[Input data Boundary: Start]

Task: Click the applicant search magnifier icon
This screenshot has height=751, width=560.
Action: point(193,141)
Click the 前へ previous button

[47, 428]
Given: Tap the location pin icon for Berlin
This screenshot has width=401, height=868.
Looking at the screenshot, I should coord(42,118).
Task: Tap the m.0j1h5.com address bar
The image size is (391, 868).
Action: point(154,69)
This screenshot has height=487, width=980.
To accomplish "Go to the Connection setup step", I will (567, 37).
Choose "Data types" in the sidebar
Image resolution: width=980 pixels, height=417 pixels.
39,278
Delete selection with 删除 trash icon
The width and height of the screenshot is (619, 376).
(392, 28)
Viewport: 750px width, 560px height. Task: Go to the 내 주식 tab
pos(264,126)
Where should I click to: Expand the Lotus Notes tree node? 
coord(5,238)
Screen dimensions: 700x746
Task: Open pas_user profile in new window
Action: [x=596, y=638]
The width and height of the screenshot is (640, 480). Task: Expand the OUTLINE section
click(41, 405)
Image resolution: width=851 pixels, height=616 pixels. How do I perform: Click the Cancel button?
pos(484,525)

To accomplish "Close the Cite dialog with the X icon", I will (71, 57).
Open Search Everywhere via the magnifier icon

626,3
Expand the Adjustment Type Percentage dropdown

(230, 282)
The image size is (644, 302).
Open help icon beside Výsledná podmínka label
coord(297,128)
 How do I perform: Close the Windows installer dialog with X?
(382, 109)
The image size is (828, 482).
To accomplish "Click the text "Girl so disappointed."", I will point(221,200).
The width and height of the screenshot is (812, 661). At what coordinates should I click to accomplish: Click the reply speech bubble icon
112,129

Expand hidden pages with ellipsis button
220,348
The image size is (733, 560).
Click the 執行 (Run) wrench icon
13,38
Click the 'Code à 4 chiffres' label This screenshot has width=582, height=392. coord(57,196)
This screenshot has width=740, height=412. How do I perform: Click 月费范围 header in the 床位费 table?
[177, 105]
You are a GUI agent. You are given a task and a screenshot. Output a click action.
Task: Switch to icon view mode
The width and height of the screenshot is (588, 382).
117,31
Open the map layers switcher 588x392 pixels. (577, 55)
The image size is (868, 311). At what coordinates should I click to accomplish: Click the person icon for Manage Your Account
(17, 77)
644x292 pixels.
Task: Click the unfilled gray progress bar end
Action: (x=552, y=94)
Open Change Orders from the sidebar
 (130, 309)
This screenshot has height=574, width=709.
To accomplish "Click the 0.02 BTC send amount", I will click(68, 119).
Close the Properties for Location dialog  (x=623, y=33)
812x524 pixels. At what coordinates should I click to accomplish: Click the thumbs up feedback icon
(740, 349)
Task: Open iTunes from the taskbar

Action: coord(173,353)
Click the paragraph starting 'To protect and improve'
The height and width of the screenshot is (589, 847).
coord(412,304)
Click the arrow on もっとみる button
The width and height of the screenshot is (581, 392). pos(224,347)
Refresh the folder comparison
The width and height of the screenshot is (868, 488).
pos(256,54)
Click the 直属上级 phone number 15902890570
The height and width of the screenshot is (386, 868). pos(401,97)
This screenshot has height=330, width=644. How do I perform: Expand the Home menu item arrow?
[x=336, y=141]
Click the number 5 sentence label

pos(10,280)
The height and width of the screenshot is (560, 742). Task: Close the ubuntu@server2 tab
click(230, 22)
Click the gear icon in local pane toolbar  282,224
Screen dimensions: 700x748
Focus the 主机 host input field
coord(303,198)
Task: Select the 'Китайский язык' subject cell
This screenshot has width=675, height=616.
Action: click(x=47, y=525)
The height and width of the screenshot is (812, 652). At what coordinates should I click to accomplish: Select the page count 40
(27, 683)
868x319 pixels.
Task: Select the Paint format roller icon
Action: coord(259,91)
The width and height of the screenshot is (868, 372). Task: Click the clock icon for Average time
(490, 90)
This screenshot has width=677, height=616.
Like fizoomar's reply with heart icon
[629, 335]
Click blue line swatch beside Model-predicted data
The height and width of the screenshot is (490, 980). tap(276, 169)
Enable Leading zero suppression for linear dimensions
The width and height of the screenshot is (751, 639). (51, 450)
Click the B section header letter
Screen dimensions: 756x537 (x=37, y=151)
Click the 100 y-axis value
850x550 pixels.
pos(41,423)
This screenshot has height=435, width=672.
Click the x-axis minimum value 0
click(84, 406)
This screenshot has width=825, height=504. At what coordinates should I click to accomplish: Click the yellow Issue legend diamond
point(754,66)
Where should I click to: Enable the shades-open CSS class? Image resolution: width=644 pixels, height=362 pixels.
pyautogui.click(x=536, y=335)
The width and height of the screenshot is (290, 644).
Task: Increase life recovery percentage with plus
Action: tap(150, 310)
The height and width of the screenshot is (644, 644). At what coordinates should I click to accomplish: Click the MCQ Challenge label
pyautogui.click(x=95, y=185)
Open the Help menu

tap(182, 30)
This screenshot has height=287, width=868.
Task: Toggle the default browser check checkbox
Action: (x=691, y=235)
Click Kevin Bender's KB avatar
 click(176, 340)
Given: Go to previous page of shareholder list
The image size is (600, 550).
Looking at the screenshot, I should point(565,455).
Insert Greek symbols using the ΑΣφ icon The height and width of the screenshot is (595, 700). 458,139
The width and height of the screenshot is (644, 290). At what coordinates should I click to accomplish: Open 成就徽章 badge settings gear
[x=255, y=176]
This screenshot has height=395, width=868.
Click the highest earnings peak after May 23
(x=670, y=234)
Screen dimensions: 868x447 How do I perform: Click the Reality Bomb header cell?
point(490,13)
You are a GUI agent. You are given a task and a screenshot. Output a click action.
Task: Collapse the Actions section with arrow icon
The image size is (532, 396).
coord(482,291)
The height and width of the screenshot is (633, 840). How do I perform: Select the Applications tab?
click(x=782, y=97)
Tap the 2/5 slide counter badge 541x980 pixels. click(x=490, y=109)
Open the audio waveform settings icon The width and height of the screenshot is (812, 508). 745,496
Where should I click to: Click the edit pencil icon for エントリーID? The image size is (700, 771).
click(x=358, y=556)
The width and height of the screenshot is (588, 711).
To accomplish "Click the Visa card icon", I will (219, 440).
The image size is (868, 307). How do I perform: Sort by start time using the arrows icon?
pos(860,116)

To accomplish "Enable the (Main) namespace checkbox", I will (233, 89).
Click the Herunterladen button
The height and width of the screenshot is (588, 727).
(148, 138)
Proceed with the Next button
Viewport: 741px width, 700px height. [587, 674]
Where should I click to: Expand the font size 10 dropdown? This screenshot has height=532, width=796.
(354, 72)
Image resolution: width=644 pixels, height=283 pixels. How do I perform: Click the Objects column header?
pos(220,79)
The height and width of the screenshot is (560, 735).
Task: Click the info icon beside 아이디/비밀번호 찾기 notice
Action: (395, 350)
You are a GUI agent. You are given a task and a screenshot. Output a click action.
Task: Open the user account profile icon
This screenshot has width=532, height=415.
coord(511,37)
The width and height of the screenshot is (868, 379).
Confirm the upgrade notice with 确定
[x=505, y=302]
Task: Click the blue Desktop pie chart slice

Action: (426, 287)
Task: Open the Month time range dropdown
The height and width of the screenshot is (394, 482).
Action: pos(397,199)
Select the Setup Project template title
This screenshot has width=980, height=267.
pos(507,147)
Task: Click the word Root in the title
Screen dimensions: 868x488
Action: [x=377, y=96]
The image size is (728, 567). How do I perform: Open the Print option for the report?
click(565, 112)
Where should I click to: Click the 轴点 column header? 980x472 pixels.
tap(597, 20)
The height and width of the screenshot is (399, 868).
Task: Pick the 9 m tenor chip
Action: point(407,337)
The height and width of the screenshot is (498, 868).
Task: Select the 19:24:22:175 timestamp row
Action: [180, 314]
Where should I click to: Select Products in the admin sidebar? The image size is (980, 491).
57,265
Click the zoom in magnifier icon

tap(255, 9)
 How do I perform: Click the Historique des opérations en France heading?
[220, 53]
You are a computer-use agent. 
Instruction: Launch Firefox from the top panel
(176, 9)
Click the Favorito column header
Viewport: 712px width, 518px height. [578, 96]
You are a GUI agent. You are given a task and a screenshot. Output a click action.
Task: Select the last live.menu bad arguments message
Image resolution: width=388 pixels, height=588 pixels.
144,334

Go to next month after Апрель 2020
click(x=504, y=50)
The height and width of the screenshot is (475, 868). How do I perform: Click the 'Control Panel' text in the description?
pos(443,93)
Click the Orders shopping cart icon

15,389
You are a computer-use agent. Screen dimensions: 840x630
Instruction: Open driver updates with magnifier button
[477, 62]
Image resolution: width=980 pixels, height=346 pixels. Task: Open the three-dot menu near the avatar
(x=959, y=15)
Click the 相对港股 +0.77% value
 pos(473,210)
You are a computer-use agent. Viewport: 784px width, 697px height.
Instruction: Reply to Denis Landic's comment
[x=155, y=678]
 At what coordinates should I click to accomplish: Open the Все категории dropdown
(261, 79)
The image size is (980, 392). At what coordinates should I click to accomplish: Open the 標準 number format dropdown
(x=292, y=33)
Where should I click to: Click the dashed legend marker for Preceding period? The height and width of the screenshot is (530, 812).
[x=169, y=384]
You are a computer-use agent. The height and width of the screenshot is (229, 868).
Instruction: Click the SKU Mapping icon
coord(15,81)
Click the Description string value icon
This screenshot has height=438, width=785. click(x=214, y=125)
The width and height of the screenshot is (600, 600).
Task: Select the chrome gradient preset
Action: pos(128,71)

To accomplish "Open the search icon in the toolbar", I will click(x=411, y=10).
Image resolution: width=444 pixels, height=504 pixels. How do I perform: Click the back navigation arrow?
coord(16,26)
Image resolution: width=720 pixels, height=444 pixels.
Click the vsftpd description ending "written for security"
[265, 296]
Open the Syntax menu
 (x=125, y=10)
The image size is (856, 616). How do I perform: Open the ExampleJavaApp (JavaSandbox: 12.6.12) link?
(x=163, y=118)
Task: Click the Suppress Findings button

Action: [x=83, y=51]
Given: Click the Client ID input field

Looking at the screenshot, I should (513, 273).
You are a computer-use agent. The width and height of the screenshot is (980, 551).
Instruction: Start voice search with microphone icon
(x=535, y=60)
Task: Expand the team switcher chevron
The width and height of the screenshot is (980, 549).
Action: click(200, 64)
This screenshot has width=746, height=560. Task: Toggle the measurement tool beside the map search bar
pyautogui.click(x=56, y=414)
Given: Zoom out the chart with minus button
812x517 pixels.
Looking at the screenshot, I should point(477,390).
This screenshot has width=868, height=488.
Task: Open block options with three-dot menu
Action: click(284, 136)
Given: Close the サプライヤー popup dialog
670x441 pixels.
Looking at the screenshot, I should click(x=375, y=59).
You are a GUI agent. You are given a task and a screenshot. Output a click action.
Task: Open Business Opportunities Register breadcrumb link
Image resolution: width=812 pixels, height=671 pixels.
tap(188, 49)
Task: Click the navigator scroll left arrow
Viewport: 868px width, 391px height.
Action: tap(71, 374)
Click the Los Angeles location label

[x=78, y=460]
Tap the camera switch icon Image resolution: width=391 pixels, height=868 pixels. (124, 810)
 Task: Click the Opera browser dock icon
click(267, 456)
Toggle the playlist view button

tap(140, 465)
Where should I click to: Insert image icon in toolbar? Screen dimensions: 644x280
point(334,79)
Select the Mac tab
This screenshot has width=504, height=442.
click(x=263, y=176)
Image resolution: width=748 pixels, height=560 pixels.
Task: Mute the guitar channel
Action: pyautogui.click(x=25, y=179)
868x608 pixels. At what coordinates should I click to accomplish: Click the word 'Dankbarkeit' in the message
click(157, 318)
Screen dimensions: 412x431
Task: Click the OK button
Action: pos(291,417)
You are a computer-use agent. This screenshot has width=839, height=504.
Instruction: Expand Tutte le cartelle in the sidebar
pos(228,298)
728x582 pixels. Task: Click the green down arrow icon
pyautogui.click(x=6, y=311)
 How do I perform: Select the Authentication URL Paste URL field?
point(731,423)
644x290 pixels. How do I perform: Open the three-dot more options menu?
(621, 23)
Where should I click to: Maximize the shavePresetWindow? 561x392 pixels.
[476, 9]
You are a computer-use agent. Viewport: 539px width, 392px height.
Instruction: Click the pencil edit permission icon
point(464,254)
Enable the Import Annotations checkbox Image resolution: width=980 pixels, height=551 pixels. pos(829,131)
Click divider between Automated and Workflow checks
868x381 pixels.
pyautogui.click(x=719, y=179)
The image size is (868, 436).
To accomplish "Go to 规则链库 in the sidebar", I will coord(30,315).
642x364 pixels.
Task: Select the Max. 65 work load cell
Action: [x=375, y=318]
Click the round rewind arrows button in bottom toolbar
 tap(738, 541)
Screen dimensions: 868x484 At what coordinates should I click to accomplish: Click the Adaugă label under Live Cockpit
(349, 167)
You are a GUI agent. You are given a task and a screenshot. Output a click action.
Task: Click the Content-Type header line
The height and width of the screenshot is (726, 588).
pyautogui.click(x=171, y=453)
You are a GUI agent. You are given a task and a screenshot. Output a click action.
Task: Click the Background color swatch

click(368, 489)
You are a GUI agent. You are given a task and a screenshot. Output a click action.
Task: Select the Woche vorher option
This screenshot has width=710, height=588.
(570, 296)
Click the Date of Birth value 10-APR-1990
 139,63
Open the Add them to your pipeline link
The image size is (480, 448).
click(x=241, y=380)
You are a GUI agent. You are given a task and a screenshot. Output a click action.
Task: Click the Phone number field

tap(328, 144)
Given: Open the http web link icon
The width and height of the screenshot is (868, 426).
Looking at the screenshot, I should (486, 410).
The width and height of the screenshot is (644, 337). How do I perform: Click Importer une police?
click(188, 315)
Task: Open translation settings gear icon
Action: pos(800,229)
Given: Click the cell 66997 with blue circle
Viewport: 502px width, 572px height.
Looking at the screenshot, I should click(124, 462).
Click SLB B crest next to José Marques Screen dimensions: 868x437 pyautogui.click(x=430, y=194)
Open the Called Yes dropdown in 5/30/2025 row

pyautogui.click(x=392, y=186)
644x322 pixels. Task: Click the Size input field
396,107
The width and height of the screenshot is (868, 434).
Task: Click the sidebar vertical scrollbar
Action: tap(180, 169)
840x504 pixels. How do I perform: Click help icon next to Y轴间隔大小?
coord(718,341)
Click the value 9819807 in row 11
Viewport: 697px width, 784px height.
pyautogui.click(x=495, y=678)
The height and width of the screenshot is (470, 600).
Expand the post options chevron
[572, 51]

[Input data Boundary: End]

Requirement: In the lines above, locate the string "computer". Copy every line where it occurs.

Written answer:
You are a computer-use agent. 
You are a computer-use agent. Screen dimensions: 840x630
You are a computer-use agent. Viewport: 784px width, 697px height.
You are a computer-use agent. The height and width of the screenshot is (229, 868).
You are a computer-use agent. The width and height of the screenshot is (980, 551).
You are a computer-use agent. This screenshot has width=839, height=504.
You are a computer-use agent. Viewport: 539px width, 392px height.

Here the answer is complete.